Onto the building with the IMAX sized teleprompter across from the White House.
Worth. It.
That was some juicy back and fourth up there. Nasty attitude.
PM me. I’m interested.
They won’t. It’s just frilly green dressing on a cash grab bill.
Everyone is upset here that the money a) can’t go to wealthy individuals, b) benefits American manufacturing and not the rest of the world and c) promotes better mining/cleaner operations.
Are we really upset by that? Most electric cars are selling for over MSRP- the existing industry does not need help. Upstarts (or existing companies) that do things the right way by complying with these regs should benefit. Not Chinese companies exploiting African communities and making bank.
This we can keep, Toss the rest of the drek out.
The “issue” here is the ability for the market to properly adjudt road maps to meet targets. This is a significant step wise change in the market. A more reasonable approach would have been to make changes slighlty more gradually, rather than “surprise! In 10 days, we are going to collapse the whole market!”

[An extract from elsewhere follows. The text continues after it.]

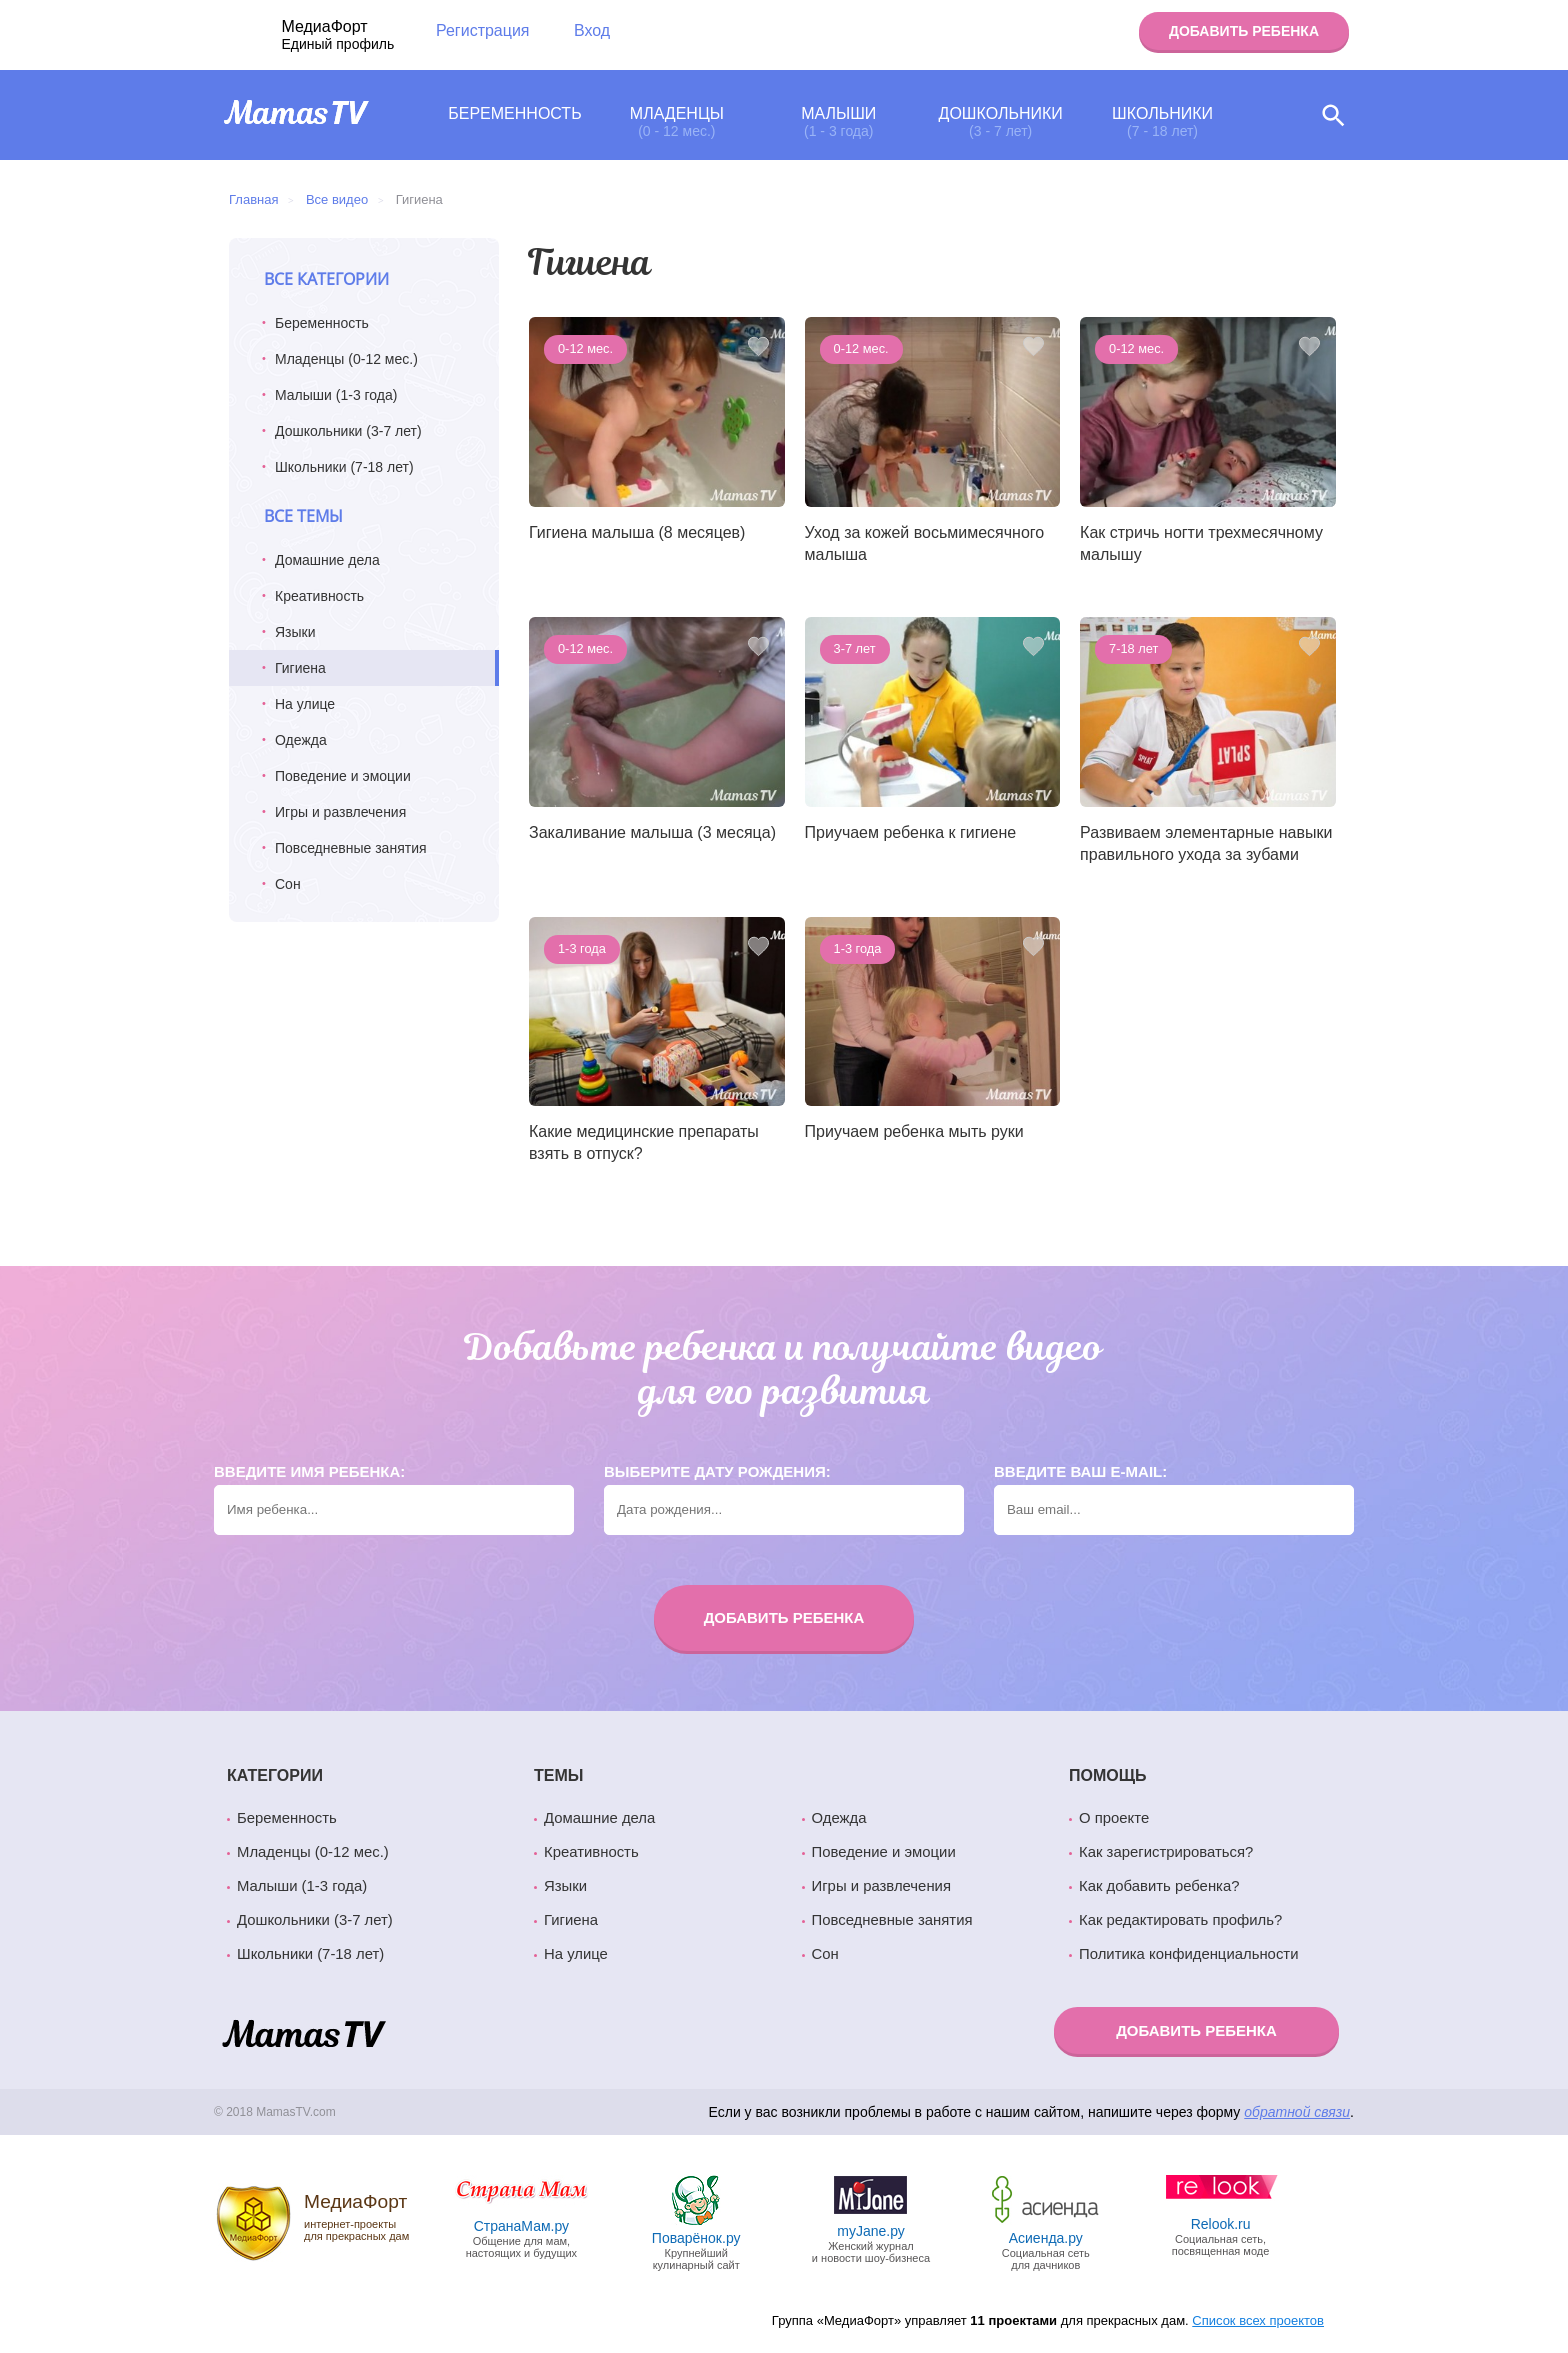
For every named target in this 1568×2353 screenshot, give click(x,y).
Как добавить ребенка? (1159, 1886)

I’m no conspiracy theorist but one could surmise that this was the plan all along. I’m not ruling out neolithic incompetence though.

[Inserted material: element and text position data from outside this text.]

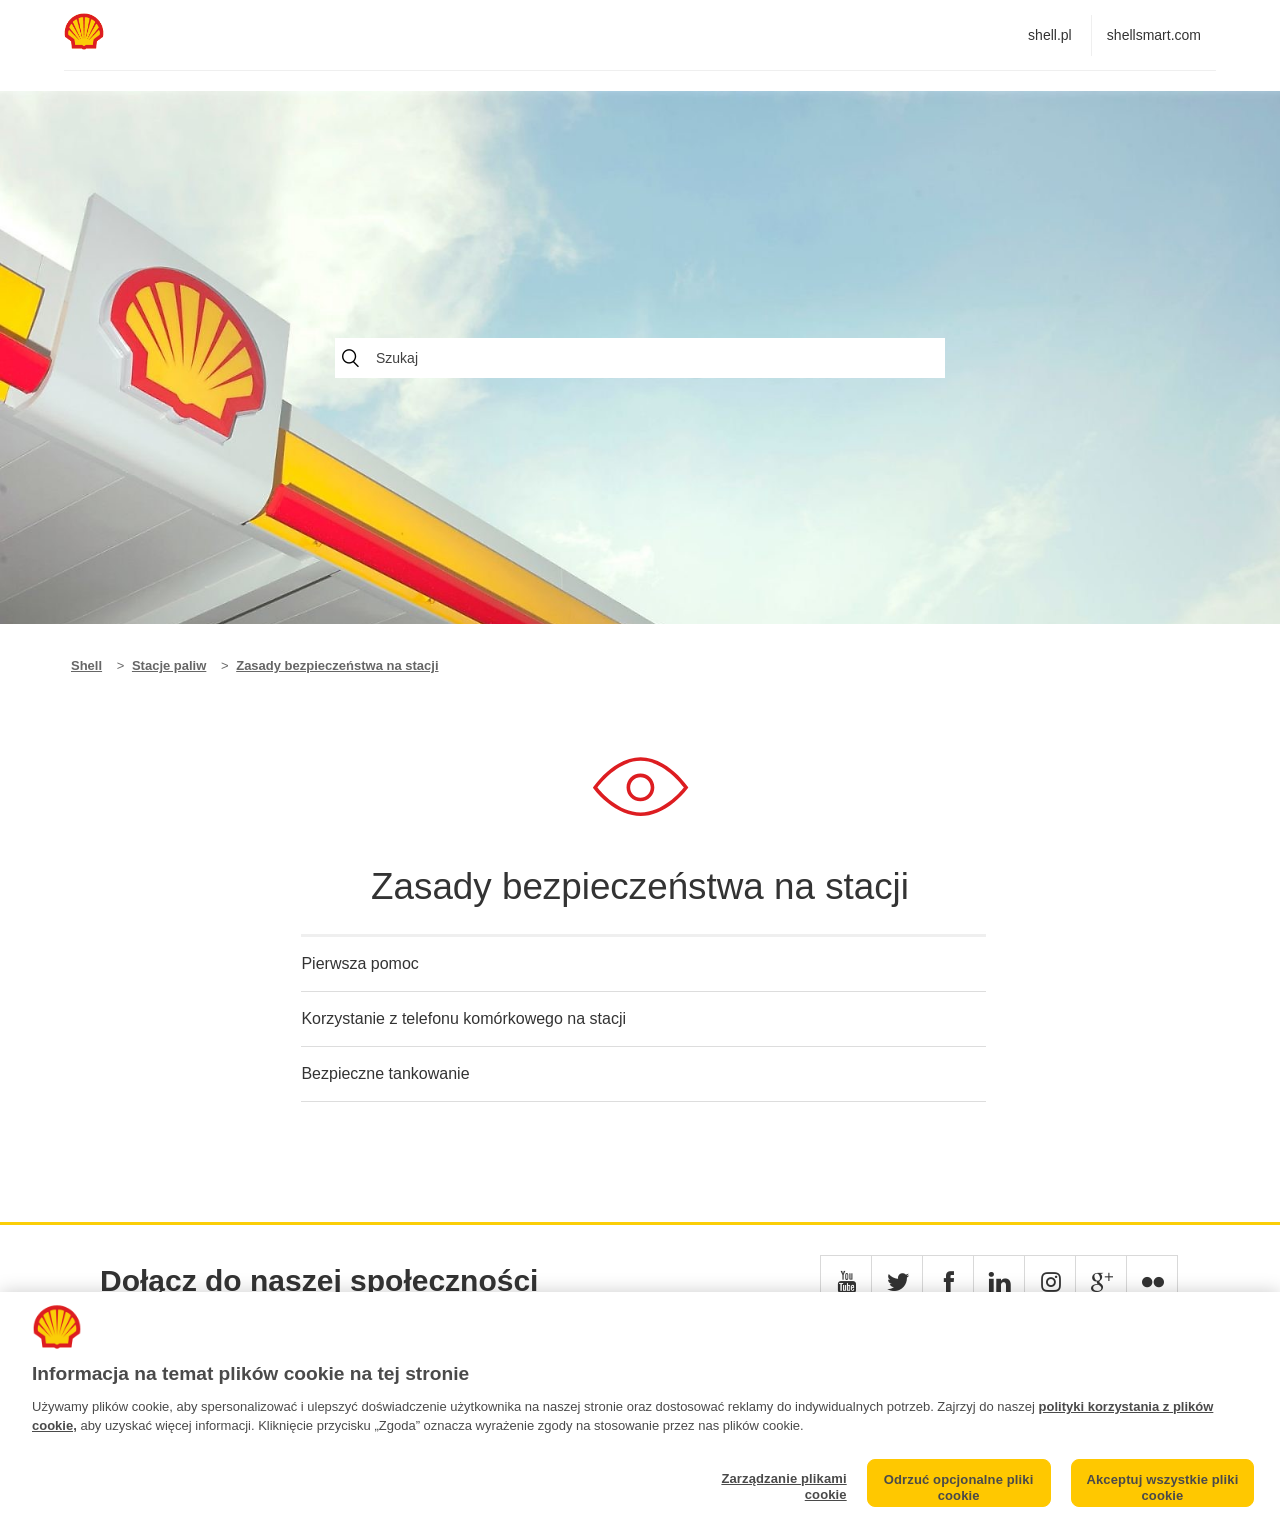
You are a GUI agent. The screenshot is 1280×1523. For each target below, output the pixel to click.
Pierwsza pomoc (359, 963)
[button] (846, 1281)
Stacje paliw (169, 665)
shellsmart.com (1154, 35)
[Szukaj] (640, 358)
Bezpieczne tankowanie (385, 1073)
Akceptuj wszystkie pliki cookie (1162, 1487)
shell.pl (1050, 35)
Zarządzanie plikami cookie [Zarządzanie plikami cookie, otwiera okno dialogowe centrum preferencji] (783, 1486)
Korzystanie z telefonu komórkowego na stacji (463, 1018)
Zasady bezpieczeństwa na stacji (337, 665)
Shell (86, 665)
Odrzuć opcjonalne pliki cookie (959, 1487)
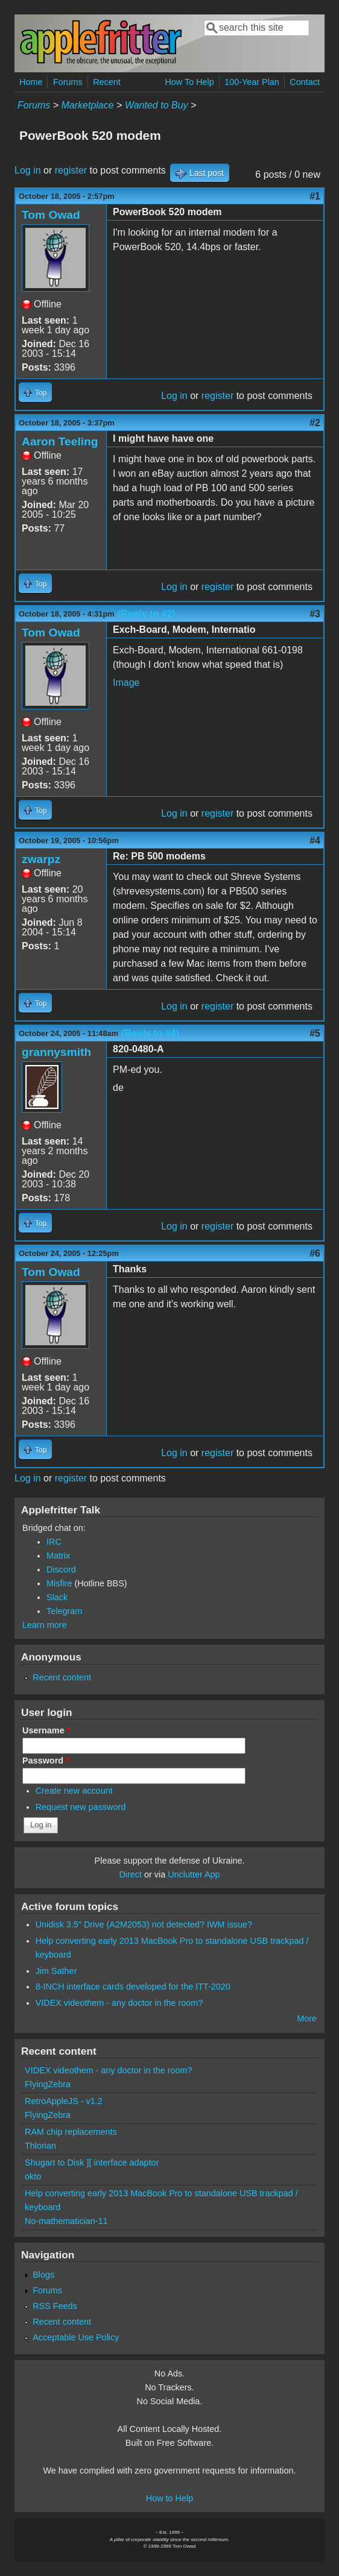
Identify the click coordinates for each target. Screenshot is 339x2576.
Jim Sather (56, 1971)
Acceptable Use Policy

Not upset at the intent, just the execution.
One only needs to look at the amount of money allocated to the credit for 2023 for it to be abundantly clear that they are well aware that theyre pulling the rug out from under the industry.
In reality, this should be renamed the Chevy market dominance act.

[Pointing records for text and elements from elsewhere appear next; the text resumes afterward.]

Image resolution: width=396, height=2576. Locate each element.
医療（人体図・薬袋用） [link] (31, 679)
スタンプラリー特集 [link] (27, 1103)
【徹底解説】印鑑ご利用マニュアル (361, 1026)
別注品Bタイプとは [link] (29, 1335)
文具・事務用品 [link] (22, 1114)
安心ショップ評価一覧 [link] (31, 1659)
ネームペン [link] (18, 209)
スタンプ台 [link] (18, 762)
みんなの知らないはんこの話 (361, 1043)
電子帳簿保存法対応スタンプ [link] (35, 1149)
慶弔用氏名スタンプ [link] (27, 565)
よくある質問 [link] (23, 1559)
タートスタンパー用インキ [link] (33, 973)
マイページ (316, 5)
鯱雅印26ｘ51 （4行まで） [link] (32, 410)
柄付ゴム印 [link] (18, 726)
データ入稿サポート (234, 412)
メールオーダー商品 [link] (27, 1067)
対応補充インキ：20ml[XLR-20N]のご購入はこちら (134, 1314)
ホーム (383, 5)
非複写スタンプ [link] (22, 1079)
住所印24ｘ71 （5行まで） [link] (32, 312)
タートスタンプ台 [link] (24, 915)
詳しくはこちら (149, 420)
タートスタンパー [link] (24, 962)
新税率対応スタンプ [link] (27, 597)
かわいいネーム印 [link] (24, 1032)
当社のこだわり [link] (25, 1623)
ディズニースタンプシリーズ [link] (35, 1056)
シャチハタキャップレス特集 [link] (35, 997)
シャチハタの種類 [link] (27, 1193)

Maybe if the other party in Washington DC was more willing to negotiate, bring reasonable ideas to the table- or God forbid- make a compromise- then the legislation would be better.
But party-line voting always results in bills that need to be improved. The Ds pushed it through, the Rs tried to kill it any way they could. We got what we got.
The Automobile market will adjust- you’ll see MSRPs go down to fit into the brackets allowed. Maybe even make cheaper EVs for folks making less than $300,000.
The same manufacturer’s will suddenly find new and better ways to make batteries in the USA, or assemble at American factories with responsibly sourced raw materials.
Billion dollar corporations can make adjustments- you’d probably be surprised to learn that fact- especially when millions of dollars are on the table.
When you take scarce materials and significantly reduce supply, you dont drive prices down.
Covering rubbish with gold sparkles doesn’t make it gold.
Looking at the team that he’s assembled it’s full with experts that are 63rd best in their respective fields so incompetence is always my default assumption.
And people who haven’t been able to afford an EV should now be able to. A US-made Chevy Bolt with cleanly sourced minerals can now be had around 20k - affordable for the vast majority of Americans. The bill seems like a great compromise, and should be lauded by both parties.
Unfortunately, as soon as “climate” is mentioned, Republicans run the other way / have no ideas other than to block. Even though it’s their voters that are being affected the most now and in the future.
You mean the car that takes an hour to charge for every two it can drive? (at speeds where truckers aren’t passing you)
That’s besides the form factor not being necessarily compatible with people outside urban or suburban settings. Ludicrous defense of the GM Union Payback bill.
We are talking about a bill that significantly reduces tax credits being used to encourage ev adoption while padding the pocket of large corporations.